*** Opening Task inputs ***

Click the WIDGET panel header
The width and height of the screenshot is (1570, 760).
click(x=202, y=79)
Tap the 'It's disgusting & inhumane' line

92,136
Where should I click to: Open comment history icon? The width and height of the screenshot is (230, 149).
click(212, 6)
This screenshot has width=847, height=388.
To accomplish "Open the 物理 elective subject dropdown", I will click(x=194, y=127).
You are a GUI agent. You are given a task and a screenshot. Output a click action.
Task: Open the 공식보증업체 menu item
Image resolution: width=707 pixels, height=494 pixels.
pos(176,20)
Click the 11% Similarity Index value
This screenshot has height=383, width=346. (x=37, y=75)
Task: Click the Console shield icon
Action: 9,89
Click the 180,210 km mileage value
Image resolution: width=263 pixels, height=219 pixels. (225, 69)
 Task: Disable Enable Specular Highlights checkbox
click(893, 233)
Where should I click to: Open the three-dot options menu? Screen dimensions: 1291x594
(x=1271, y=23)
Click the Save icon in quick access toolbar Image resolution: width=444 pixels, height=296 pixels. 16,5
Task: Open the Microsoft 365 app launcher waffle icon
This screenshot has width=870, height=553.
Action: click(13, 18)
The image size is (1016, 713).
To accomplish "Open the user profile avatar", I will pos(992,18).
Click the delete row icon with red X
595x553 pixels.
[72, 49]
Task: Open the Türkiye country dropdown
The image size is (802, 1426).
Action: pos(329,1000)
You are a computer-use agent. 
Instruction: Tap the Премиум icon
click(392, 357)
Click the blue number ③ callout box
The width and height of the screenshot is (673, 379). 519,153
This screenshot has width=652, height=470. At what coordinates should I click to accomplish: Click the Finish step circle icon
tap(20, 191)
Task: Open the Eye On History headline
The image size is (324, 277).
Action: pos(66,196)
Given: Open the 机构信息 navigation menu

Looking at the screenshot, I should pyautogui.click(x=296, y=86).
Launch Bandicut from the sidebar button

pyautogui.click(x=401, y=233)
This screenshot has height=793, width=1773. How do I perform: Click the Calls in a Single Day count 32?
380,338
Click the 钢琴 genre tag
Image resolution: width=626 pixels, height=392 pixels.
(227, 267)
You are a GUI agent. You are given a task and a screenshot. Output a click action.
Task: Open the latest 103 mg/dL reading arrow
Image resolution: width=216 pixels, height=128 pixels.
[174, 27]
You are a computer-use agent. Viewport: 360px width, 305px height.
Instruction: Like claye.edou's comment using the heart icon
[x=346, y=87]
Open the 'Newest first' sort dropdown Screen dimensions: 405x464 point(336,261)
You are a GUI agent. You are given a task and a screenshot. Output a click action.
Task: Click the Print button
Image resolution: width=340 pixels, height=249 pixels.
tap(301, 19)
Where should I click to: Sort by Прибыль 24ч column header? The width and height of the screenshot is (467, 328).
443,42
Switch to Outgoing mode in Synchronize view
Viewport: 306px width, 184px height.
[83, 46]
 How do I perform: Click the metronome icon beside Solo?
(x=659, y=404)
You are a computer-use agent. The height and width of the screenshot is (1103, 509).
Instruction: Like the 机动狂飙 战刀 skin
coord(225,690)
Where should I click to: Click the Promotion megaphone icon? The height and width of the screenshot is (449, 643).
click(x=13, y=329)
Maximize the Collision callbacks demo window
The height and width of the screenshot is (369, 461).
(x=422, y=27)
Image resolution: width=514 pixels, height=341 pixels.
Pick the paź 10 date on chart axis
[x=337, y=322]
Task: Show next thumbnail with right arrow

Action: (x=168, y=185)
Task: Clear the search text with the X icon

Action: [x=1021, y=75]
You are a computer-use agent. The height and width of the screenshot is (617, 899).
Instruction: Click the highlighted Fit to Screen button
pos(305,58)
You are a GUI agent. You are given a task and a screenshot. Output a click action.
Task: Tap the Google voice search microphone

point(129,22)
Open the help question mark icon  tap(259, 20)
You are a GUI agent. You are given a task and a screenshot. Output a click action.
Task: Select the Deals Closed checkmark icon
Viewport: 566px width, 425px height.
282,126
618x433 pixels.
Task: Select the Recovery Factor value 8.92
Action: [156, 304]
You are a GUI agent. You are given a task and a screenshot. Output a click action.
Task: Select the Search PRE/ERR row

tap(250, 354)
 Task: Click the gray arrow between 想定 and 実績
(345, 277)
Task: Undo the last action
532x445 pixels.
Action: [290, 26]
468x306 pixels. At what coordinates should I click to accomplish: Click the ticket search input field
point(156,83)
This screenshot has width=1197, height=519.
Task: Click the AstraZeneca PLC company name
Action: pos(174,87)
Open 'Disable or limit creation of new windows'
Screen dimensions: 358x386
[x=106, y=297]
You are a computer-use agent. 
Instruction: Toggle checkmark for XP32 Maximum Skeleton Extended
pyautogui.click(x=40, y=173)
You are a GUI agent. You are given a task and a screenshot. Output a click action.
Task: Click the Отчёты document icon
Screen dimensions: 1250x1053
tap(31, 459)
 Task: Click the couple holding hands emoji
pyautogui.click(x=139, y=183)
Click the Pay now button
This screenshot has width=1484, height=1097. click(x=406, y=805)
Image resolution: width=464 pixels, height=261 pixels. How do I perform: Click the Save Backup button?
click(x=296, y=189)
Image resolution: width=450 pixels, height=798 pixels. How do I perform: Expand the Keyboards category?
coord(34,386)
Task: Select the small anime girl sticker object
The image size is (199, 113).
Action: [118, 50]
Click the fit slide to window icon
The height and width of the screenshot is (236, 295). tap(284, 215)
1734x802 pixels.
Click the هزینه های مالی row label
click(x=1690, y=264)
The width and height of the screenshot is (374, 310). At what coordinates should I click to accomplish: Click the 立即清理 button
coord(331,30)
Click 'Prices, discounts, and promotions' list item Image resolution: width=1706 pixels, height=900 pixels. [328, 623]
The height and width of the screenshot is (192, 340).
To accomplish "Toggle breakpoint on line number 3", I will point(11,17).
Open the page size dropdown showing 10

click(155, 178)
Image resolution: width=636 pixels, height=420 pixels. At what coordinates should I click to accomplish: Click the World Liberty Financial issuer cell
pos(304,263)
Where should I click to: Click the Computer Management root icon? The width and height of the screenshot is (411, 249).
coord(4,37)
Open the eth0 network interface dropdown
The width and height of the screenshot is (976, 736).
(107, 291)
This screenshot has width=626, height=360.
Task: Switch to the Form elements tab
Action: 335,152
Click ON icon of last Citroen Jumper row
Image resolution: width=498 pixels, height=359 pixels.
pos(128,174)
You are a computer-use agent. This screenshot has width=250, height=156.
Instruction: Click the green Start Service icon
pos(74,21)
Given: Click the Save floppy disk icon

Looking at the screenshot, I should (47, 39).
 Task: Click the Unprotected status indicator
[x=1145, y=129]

*** Closing Task inputs ***

Taking the line with "1734x802 pixels." as the start and the last line of the data above as the end, write out those two lines and every line between them exactly, and only those.

Output for this exercise =>
1734x802 pixels.
Click the هزینه های مالی row label
click(x=1690, y=264)
The width and height of the screenshot is (374, 310). At what coordinates should I click to accomplish: Click the 立即清理 button
coord(331,30)
Click 'Prices, discounts, and promotions' list item Image resolution: width=1706 pixels, height=900 pixels. [328, 623]
The height and width of the screenshot is (192, 340).
To accomplish "Toggle breakpoint on line number 3", I will point(11,17).
Open the page size dropdown showing 10

click(155, 178)
Image resolution: width=636 pixels, height=420 pixels. At what coordinates should I click to accomplish: Click the World Liberty Financial issuer cell
pos(304,263)
Where should I click to: Click the Computer Management root icon? The width and height of the screenshot is (411, 249).
coord(4,37)
Open the eth0 network interface dropdown
The width and height of the screenshot is (976, 736).
(107, 291)
This screenshot has width=626, height=360.
Task: Switch to the Form elements tab
Action: 335,152
Click ON icon of last Citroen Jumper row
Image resolution: width=498 pixels, height=359 pixels.
pos(128,174)
You are a computer-use agent. This screenshot has width=250, height=156.
Instruction: Click the green Start Service icon
pos(74,21)
Given: Click the Save floppy disk icon

Looking at the screenshot, I should (47, 39).
 Task: Click the Unprotected status indicator
[x=1145, y=129]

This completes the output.